I don't want a huge flow, and the smallest powerhead I have easy access to is about 126 GPH. Would that work on a sponge filter in a 42 gallon planted tank? I don't want too much flow, just enough to add supplemental filtration capacity and break up any surface scum while not messing up my floating plants. I can always add a spraybar on the outlet if needed, but I don't know how to "size" the powerhead.


----------



## BarbH (May 23, 2011)

All of my sponge filters are run by air pumps. I don't use a powerhead for my sponge filters and haven't had any problems with using the air pumps to run them.


----------



## Strand (Jul 20, 2011)

Depends on the size of the sponge. 


Considering you can "aim" the powerhead in any direction I think you would be fine finding a good direction for the flow.


----------



## DKRST (Jan 11, 2011)

BarbH said:


> All of my sponge filters are run by air pumps. I don't use a powerhead for my sponge filters and haven't had any problems with using the air pumps to run them.


I have one run by air pump now, but want something quieter...
I figured just about any power head would pull more water through a sponge filter than an air-driven system.



Strand said:


> Depends on the size of the sponge.
> Considering you can "aim" the powerhead in any direction I think you would be fine finding a good direction for the flow.

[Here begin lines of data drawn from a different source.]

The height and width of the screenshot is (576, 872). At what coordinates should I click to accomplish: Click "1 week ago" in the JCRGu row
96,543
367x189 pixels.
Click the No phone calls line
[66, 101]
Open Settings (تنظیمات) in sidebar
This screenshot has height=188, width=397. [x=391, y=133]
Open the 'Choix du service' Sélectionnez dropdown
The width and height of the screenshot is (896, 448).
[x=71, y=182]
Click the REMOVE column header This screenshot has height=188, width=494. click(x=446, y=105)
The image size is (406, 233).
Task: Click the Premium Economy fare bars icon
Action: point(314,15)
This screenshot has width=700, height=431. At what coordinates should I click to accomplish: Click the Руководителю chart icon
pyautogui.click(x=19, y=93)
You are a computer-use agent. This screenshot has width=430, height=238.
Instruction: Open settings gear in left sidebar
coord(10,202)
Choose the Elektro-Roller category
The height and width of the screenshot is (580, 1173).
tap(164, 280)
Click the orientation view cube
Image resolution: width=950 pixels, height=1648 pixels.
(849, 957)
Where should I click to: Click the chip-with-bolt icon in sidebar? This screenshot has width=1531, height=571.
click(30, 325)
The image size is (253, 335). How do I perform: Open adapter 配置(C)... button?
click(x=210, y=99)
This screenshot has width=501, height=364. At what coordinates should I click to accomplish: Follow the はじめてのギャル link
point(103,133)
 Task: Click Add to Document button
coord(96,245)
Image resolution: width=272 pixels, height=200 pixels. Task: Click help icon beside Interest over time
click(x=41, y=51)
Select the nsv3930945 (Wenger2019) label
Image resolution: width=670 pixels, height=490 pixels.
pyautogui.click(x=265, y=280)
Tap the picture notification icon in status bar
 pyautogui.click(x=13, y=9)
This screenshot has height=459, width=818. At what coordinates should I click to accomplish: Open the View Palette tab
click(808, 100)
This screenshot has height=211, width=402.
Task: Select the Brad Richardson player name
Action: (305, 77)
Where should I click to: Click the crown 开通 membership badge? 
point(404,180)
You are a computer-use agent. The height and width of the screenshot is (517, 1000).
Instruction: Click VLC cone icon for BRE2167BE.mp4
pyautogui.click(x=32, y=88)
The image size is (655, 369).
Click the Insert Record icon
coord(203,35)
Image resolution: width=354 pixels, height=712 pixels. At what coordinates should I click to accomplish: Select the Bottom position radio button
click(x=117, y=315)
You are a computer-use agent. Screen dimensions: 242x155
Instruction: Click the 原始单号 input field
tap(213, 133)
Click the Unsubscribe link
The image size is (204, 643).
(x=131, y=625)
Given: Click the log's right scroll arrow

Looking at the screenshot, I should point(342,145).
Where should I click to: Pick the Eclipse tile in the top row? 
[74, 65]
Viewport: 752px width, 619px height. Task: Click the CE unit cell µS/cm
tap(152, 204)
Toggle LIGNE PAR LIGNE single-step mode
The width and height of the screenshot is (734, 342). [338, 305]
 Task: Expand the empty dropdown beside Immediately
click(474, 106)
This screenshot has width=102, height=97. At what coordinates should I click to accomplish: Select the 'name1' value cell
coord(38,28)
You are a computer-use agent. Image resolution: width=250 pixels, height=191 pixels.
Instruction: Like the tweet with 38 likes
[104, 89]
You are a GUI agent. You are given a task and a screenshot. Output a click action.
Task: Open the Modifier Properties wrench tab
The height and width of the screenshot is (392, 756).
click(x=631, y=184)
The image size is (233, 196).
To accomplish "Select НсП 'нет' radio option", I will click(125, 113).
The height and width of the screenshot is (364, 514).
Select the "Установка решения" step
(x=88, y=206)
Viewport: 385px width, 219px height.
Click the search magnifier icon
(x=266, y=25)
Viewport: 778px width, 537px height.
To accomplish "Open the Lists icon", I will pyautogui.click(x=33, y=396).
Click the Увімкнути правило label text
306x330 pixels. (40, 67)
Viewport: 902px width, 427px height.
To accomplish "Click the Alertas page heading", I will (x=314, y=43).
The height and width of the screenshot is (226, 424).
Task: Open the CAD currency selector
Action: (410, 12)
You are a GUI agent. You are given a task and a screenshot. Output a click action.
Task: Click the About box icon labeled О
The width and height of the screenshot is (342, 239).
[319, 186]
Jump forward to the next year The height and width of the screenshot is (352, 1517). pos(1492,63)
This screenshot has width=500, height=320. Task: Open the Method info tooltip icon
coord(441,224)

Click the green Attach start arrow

I'm looking at one of the hydro-sponge filters (regular or "pro", depends on whats in stock). Probably the one sized for a 40 gallon, or perhaps 2x the 20g size stacked to make a smaller diameter footprint in the tank.


----------



## 1077 (Apr 16, 2008)

DKRST said:


> I have one run by air pump now, but want something quieter...
> I figured just about any power head would pull more water through a sponge filter than an air-driven system.
> 
> 
> ...


Might look at Aquaclear #20 powerhead. Has tapered riser stem to fit most lift tubes on sponge filter's or UG filter riser tubes, and also has adjustable flow.


----------



## teddyzaper (Aug 30, 2009)

A lot of powerheads arent built for sucking in, more of pushing through, if you wanted to do this i woul recomend you have it so that you push the water through the filter or else your pump will wear out much faster.


----------



## 1077 (Apr 16, 2008)

Have used powerhead's for some time with Hydro sponge filter's in tanks holding loaches and plecos (Thanks Pasfur).
Clean the sponges each week by squeezing them out in old aquarium water and there are few issues with performance of powerhead's.
I simply bought extra sponges and rotate them out each week, but they are not only form of filtration.
If they and sponge filter are only filtration,then cleaning as described will prevent wear and tear on powerhead.Proper size powerhead is also important.


----------



## DKRST (Jan 11, 2011)

1077 said:


> ...If they and sponge filter are only filtration,then cleaning as described will prevent wear and tear on powerhead. Proper size powerhead is also important.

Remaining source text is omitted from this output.